--- BEGIN PROVIDED PASSAGE ---

Diesel engines have high compression (400+ psi). This high compression pressure is what causes the Diesel/air mixture in the cylinder to ignite/detonate. If your compression is down below 300 psi, it will not fire.

You can do a compression test on your engine, but a regular compression tester can't handle this high pressure. Your local New Holland dealer may have a compression test kit for diesels.


----------



## thepumpguysc (Jan 25, 2015)

Just Google ford 4500 fuel filter.. thousands available.. or go to Napa & tellum what you need.. the original P# is 7111-296 Lucas/Delphi part #..


----------



## BigT (Sep 15, 2014)

OK, set the CAV injection pump at *zero*. That is where it should be set (mine is set at zero). Three degrees BTDC will give it more power when running, but makes it hard to start.


----------



## BigT (Sep 15, 2014)

Well.......did you get it to start better??


----------



## Jennifer Clark (Aug 24, 2017)

BigT said:


> Well.......did you get it to start better??


No we haven't had any luck I have funny fuel filter and injection freshen test kit online to buy but I haven't had any luck quite yet do you happen to know a good site or store that I could purchase both of these


----------



## Guest (Aug 31, 2017)

here is a link to the 4500 parts manual. just click the select dealer button to go to your local NH dealer. https://partstore.agriculture.newholland.com/us/HINESEQUIP/parts-search.html#epc::mr49534 I've found NAPA to be a trusted source for filters, fluids, and such. I think I read you've recently bought the 4500.....you do need to go through all it's systems sooner rather than later, especially if it sat unused for any length of time. The NH dealer may not be the best place to do this..... If you have an auto mechanic that you really trust, ask him for a recommendation.... or a friend/neighbor who they use and are they happy with the work and price.


----------



## Guest (Aug 31, 2017)

--- END PROVIDED PASSAGE ---
--- BEGIN SUPPLIED INFORMATION ---

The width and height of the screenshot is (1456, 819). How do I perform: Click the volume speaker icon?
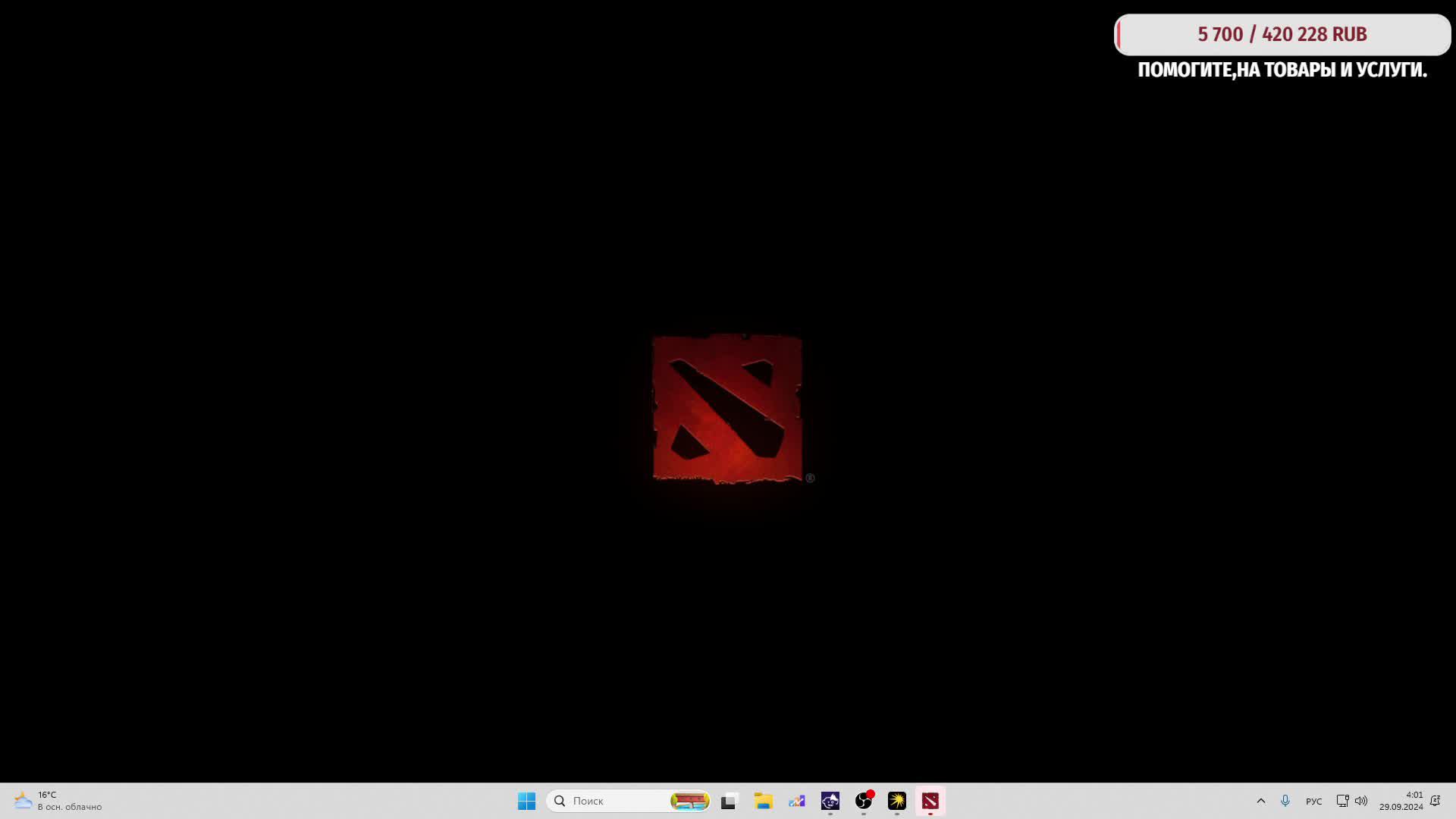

--- END SUPPLIED INFORMATION ---

WHAT NEEDS TO BE DONE:
Please write out the whole diesel tractor forum thread again, word for word. The material comes from a separate source.

EXPECTED ANSWER:
Diesel engines have high compression (400+ psi). This high compression pressure is what causes the Diesel/air mixture in the cylinder to ignite/detonate. If your compression is down below 300 psi, it will not fire.

You can do a compression test on your engine, but a regular compression tester can't handle this high pressure. Your local New Holland dealer may have a compression test kit for diesels.


----------



## thepumpguysc (Jan 25, 2015)

Just Google ford 4500 fuel filter.. thousands available.. or go to Napa & tellum what you need.. the original P# is 7111-296 Lucas/Delphi part #..


----------



## BigT (Sep 15, 2014)

OK, set the CAV injection pump at *zero*. That is where it should be set (mine is set at zero). Three degrees BTDC will give it more power when running, but makes it hard to start.


----------



## BigT (Sep 15, 2014)

Well.......did you get it to start better??


----------



## Jennifer Clark (Aug 24, 2017)

BigT said:


> Well.......did you get it to start better??


No we haven't had any luck I have funny fuel filter and injection freshen test kit online to buy but I haven't had any luck quite yet do you happen to know a good site or store that I could purchase both of these


----------



## Guest (Aug 31, 2017)

here is a link to the 4500 parts manual. just click the select dealer button to go to your local NH dealer. https://partstore.agriculture.newholland.com/us/HINESEQUIP/parts-search.html#epc::mr49534 I've found NAPA to be a trusted source for filters, fluids, and such. I think I read you've recently bought the 4500.....you do need to go through all it's systems sooner rather than later, especially if it sat unused for any length of time. The NH dealer may not be the best place to do this..... If you have an auto mechanic that you really trust, ask him for a recommendation.... or a friend/neighbor who they use and are they happy with the work and price.


----------



## Guest (Aug 31, 2017)